Defining the Recording Unit for Content Analysis

Once evaluators have defined the variables and selected the textual material, their next major task is to define the recording units. A recording unit is the portion of text to which evaluators apply a category label. For example, the Stars and Stripes news story was the focus of analysis in that the evaluation objective was to draw conclusions about whether the stories had been subject to news management or censorship. Therefore, the news story became the recording unit; each news story was categorized by topic, and each news story about the U.S. military was categorized by image. In general, six recording units are commonly used: word, word sense, sentence, paragraph, theme, and whole text. (Weber, 1990)

1. Words

When words are the recording unit, evaluators categorize each individual word. This recording unit is well-defined because we know the physical boundaries of a word. When all words have been placed in categories, a content analysis becomes simply a word count. Although word counts would probably find limited application in GAO, knowing the frequency of key words may be useful. Most content analysis software and some other specialized forms of software can automatically count individual words.

2. Word Sense

“Word sense” is a variation on words as units. Some computer programs can automatically distinguish between the multiple meanings of a word and can identify phrases that constitute semantic units the way words constitute semantic units. The word senses can then be counted just as if they were words. Applications in GAO are probably limited.

3. Sentences

Sentences may occasionally be useful recording units, especially in structured material such as written responses to an open-ended questionnaire item. Although the physical boundaries of sentences are well-defined, using them as units implies human coding, because computer programs cannot automatically classify sentences as they do words and word senses.

4. Paragraphs

A paragraph is a structured unit above the sentence, so it can be a recording unit.

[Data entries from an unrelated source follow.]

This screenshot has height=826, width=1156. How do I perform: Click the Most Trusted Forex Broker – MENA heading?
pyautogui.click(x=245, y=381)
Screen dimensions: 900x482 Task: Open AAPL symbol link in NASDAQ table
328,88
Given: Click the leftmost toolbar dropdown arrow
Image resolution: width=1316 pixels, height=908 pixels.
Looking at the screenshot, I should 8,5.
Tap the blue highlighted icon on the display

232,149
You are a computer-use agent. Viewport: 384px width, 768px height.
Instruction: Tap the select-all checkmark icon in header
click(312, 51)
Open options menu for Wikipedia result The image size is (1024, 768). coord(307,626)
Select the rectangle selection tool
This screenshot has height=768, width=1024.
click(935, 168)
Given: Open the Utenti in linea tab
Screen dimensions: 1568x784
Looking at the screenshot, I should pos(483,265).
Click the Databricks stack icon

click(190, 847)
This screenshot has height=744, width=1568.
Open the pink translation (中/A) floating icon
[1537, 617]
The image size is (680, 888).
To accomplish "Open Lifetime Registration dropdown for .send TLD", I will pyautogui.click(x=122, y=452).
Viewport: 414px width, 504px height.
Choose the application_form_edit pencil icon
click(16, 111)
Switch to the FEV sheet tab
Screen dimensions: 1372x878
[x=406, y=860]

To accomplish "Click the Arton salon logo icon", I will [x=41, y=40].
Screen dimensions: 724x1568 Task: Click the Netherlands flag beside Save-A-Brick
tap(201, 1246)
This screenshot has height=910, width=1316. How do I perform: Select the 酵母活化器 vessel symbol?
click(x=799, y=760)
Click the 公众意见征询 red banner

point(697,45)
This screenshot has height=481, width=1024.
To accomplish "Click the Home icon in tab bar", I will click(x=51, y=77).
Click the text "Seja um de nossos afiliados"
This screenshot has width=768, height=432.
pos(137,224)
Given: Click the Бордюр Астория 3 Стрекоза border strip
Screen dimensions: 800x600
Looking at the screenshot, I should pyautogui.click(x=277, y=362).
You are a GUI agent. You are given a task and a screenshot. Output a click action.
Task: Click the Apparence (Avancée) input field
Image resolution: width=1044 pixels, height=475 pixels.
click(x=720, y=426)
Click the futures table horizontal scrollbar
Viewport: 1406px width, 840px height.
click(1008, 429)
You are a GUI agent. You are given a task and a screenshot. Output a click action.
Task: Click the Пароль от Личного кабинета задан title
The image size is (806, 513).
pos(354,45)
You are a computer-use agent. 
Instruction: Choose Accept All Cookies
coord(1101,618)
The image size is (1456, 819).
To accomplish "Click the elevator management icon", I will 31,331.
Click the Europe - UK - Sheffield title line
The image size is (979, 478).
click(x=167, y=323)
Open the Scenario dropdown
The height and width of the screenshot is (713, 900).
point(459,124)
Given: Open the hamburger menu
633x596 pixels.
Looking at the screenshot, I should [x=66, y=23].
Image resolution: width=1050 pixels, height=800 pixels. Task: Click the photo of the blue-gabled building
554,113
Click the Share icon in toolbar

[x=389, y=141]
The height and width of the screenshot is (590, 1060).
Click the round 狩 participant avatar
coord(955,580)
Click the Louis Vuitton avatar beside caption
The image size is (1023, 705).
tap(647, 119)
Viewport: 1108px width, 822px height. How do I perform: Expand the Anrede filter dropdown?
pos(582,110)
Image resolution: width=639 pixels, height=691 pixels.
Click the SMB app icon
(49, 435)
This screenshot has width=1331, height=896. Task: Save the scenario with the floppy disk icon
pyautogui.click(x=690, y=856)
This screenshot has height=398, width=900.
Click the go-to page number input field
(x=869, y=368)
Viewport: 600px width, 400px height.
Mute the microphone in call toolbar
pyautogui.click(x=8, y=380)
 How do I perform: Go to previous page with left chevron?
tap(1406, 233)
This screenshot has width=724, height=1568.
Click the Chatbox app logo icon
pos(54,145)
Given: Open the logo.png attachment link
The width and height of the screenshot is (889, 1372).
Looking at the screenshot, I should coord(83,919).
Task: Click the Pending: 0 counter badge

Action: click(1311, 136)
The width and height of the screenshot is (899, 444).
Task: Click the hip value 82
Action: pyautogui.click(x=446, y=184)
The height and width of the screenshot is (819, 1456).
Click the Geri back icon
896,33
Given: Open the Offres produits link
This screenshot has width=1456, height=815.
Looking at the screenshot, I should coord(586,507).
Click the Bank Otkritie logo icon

Sometimes, however, a paragraph embraces too many ideas for consistent assignment of the text segment to a single category. This leads to the problem of unreliable coding (discussed in chapter 4).

5. Theme

Theme is probably better suited than sentences to coding open-ended questionnaires because a theme can include the several sentences that are commonly a response to such questions. Theme is a useful recording unit, if somewhat ambiguous. Holsti describes a theme as “a single assertion about some subject” (1969, p. 116). The boundary of a theme delineates a single idea; we are not restricted to the individual semantic boundaries of sentences and paragraphs. The evaluator who defines theme as a recording unit should include guidance regarding whether, at one extreme, sentence fragments can be coded or, at the other, paragraphs or multiple paragraphs. However, even with such guidance, coders necessarily use their judgment in determining the boundaries of particular theme units and may therefore be unreliable in their coding.

6. Whole Text

Whole text is a recording unit larger than a paragraph but still with clearly defined physical boundaries. For example, in the Stars and Stripes assessment, a whole news story was a unit of analysis. A news story has physical and other attributes that coders can ordinarily use to distinguish it easily from editorials or syndicated columns. In the extreme, an entire document may be a recording unit. Whole-text coding is almost always unreliable.